# RECORD SET
::::

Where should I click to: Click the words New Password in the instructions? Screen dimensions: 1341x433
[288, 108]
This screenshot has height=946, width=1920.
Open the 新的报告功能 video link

::::

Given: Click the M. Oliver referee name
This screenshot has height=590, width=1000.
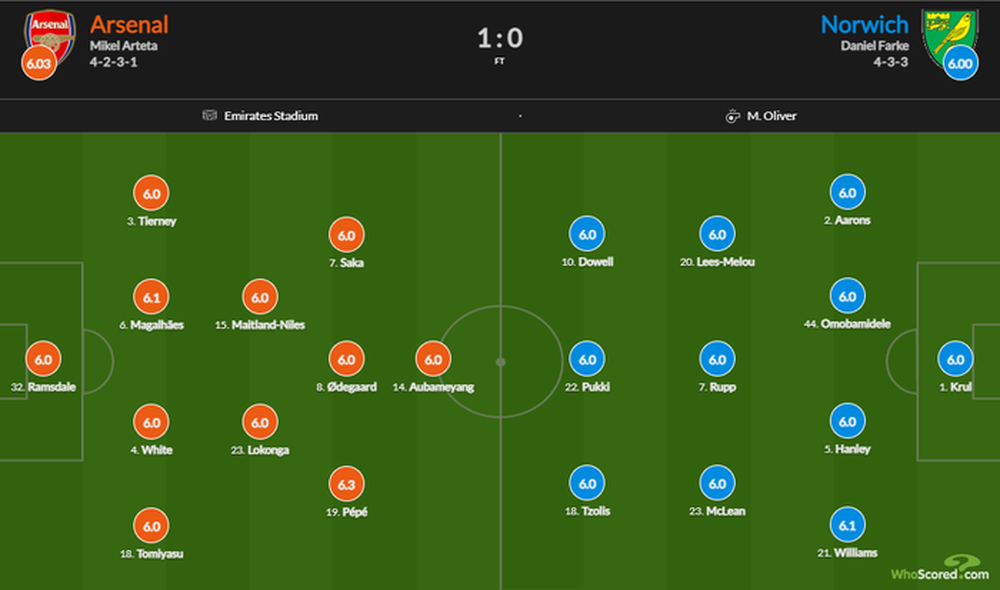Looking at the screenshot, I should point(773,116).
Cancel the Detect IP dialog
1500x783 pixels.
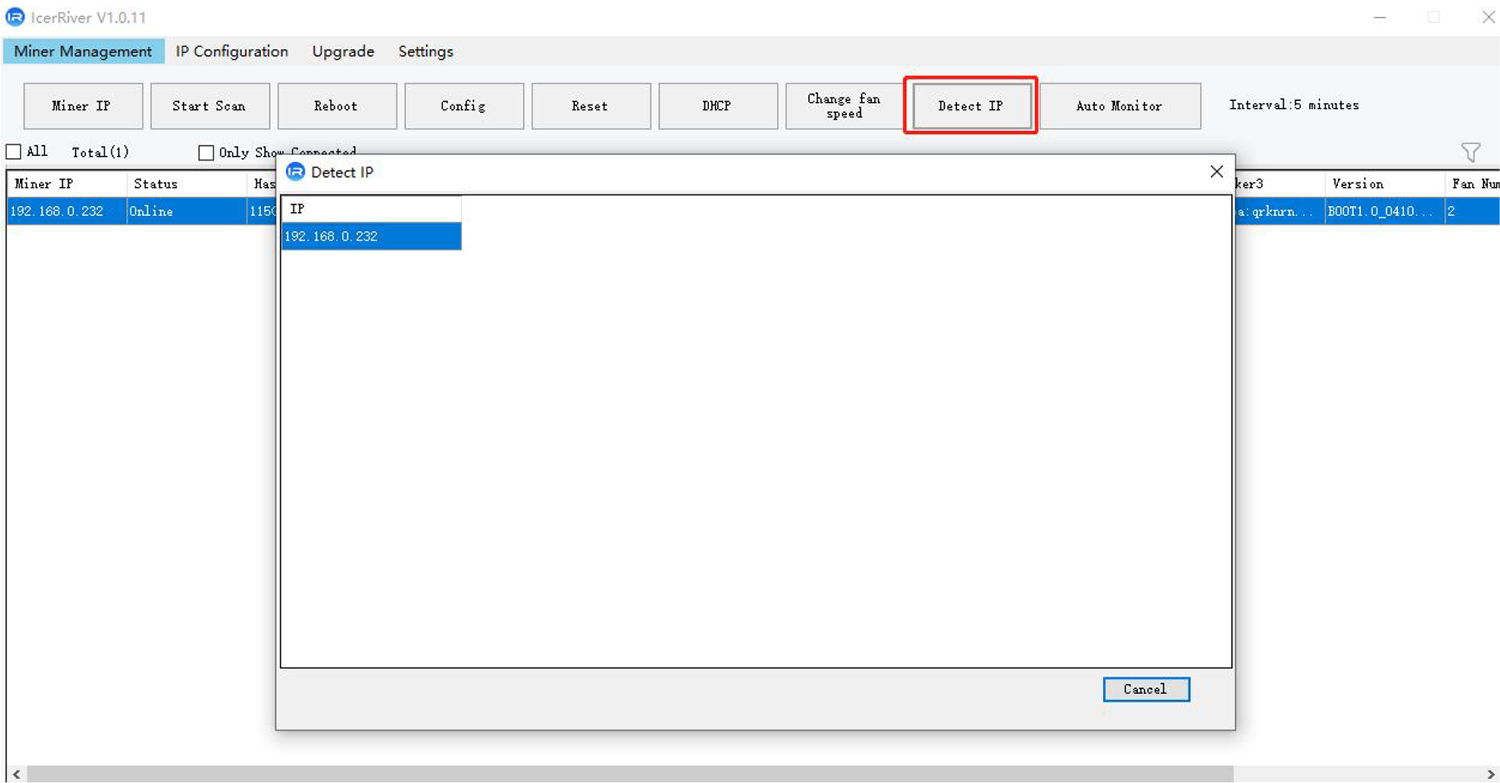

::::

# TASK BRIEF
Count the lines in the rows above that contain the word "height" and give only that number.

# EXERCISE OUTPUT
2